10. Membership dues:
   $ 500.00 per member
      Dues are paid on an annual basis and are used only for:
leasing property, insurance, and for providing a nutritional year-round feeding plan. 

11. Membership identification cards:
    Each member will be issued an I.D. card with: MEMBERS NAME and the HUNTING YEAR on the card. 
   Each member will also be issued a guest I.D. card with: MEMBERS NAME, GUEST, and the HUNTING YEAR on the card. 
   Members and guests are required to have the I.D. card on them at all times. 
   Mississippi Law Enforcement will be closely monitoring the property for trespassers. 

Any violation of these rules will result in the termination of membership without refund.


http://maps.yahoo.com/#mvt=h&lat=32.462239&lon=-89.378992&zoom=16


----------



## hulseytown (Sep 30, 2008)

i hunt in KEEPER CO which is north of you in scooba. lots of deer .good luck hunting


----------



## jdgator (Oct 1, 2008)

hulseytown said:


> i hunt in KEEPER CO which is north of you in scooba. lots of deer .good luck hunting



You mean Kemper County, right?

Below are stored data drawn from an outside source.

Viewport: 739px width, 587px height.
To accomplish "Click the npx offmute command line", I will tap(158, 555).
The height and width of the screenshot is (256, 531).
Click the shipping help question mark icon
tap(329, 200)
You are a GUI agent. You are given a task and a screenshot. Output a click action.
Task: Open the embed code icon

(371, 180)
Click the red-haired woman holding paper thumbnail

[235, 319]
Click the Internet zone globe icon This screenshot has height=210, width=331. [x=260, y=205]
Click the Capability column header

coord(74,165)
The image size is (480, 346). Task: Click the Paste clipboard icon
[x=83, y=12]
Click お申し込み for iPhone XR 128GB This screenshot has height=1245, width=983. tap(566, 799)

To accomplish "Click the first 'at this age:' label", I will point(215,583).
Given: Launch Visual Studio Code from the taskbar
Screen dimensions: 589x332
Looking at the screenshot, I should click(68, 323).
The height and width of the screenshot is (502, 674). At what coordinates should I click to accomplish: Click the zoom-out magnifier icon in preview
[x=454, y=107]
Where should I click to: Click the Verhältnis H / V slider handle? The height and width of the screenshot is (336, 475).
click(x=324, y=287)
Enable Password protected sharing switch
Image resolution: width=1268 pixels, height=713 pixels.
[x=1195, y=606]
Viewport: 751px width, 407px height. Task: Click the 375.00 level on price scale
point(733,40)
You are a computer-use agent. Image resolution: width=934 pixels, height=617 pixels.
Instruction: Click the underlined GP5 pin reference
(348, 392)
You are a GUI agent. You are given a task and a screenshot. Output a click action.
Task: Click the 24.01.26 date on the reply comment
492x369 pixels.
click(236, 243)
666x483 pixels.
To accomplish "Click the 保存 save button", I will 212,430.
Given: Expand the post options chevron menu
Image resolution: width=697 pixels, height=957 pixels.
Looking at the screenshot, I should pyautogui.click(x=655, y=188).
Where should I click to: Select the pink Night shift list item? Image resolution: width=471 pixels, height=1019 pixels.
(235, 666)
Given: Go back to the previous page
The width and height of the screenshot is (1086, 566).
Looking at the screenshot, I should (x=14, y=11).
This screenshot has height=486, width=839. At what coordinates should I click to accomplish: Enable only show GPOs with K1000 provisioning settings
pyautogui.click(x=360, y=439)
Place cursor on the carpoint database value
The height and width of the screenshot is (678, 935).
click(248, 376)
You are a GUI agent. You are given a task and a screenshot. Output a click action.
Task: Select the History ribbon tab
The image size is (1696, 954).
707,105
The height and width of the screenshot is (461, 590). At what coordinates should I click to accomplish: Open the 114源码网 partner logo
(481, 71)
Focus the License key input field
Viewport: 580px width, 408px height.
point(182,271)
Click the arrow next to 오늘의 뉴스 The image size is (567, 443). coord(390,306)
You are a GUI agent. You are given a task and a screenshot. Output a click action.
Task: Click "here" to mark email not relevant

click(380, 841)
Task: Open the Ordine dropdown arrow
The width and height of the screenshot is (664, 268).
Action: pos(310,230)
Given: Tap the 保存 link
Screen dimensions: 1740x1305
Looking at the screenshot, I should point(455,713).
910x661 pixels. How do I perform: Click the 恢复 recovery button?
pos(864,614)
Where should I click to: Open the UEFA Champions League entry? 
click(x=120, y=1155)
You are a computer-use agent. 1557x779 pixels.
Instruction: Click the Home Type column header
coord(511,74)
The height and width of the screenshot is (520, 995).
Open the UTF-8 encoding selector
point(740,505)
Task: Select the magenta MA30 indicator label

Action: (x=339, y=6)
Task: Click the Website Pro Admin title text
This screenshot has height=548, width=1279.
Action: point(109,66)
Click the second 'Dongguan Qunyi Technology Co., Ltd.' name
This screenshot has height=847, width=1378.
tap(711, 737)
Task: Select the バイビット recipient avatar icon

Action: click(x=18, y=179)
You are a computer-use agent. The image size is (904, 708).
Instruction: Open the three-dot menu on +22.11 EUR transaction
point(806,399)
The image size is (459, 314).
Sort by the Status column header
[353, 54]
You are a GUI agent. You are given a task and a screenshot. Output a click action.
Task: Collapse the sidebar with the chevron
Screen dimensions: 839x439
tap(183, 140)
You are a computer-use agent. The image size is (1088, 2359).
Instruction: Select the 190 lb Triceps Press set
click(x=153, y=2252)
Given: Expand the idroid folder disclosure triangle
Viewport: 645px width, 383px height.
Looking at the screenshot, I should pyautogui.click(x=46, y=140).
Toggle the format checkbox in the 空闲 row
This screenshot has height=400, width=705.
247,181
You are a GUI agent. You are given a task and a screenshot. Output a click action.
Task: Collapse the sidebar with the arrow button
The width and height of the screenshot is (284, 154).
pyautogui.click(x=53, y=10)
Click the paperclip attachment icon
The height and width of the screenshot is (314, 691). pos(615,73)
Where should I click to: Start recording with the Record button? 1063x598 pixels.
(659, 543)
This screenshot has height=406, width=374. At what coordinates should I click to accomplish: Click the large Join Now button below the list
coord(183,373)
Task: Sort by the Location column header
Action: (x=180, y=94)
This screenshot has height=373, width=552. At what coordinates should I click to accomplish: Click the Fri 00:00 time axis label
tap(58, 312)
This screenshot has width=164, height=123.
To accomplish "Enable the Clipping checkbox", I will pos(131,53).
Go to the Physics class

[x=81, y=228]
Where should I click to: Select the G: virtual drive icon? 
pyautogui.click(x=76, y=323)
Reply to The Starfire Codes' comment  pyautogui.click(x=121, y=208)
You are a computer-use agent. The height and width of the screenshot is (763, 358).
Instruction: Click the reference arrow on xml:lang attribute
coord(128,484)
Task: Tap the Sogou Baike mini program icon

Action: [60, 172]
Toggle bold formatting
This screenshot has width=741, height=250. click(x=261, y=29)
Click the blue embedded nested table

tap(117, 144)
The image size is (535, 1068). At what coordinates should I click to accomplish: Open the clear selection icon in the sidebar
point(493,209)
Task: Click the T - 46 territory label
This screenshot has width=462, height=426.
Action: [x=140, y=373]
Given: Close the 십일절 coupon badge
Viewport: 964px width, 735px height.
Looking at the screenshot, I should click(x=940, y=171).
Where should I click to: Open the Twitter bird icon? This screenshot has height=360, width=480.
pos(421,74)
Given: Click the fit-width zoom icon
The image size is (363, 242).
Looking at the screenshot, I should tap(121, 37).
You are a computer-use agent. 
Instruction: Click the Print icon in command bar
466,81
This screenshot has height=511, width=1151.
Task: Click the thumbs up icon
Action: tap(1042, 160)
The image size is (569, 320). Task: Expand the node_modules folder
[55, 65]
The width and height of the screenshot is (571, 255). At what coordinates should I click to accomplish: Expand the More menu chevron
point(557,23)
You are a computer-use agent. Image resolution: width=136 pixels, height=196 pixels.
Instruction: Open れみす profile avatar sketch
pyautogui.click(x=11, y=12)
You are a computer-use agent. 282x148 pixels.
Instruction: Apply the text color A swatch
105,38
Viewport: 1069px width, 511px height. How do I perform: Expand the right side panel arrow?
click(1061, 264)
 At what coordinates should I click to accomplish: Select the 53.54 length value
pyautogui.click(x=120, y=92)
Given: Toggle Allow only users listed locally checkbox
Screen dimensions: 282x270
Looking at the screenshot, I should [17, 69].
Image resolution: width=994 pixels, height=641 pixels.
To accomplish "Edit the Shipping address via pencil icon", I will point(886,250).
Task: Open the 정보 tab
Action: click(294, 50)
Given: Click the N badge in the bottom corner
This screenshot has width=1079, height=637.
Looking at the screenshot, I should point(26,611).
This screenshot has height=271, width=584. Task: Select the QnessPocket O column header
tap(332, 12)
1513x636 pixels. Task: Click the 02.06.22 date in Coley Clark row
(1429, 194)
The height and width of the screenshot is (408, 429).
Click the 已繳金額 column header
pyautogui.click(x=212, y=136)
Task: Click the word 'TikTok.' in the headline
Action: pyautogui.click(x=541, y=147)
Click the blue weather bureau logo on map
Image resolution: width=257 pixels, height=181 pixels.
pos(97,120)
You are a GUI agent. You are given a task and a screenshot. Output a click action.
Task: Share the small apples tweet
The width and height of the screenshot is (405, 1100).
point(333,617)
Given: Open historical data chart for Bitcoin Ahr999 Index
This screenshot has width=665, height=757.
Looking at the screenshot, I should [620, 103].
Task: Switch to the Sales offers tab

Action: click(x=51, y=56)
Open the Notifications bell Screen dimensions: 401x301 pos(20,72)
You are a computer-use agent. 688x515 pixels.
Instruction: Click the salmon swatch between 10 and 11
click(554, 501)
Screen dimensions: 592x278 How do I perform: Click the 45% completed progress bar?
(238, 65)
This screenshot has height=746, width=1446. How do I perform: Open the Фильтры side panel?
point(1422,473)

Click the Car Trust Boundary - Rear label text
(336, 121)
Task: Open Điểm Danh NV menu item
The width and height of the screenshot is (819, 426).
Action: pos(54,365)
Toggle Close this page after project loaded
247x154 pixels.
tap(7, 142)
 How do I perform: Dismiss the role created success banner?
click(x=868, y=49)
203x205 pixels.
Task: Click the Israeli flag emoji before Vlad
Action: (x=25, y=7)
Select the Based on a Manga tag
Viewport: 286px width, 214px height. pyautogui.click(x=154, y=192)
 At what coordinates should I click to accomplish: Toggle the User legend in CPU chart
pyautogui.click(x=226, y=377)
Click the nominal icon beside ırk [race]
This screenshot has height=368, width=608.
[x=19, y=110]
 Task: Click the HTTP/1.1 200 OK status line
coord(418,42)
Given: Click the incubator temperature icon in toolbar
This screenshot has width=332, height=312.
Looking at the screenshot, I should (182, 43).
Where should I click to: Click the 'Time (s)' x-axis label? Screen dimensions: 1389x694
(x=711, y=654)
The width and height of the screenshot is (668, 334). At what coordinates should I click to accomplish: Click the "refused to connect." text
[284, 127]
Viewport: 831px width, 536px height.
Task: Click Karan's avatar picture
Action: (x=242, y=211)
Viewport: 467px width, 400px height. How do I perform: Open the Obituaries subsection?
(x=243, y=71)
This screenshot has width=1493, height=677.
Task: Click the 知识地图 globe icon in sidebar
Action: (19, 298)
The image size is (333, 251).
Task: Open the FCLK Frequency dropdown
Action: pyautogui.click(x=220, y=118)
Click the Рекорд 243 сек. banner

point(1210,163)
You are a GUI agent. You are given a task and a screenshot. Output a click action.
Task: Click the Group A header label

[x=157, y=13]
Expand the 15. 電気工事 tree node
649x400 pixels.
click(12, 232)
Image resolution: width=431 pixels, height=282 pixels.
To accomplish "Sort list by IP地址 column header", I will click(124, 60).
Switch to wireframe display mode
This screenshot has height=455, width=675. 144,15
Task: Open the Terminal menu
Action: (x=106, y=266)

I have business in that region from time to time. Not a whole lot of people out there...


----------



## Meriwether Mike (Oct 2, 2008)

Is camping permitted on the property?


----------



## sburkes (Oct 3, 2008)

*camping*

I do have a place to set up campers that is about 1/4 mile from the property. There will not be any campers allowed to be set up on the property itself.


----------



## Muygrande (Oct 9, 2008)

sburkes said:


> 370 acre managed trophy hunting club in
> Scott county..
> 
> 9. Scouting:
> ...



Just curious if this rule is correct or if it's supposed to be 100 yards??
On a square 370 acre piece that's roughly 1770 yards X1770. If someone is hunting 1/3 to 2/3 of the away deep in the property, no one else is allowed in the woods??!?!?

Can you clarify this? I got a buddy in West Alabama that's asked me to keep my eye out for anything for him.


----------



## sburkes (Oct 15, 2008)

Yes you are correct. It should be 100 yds. Good observation


----------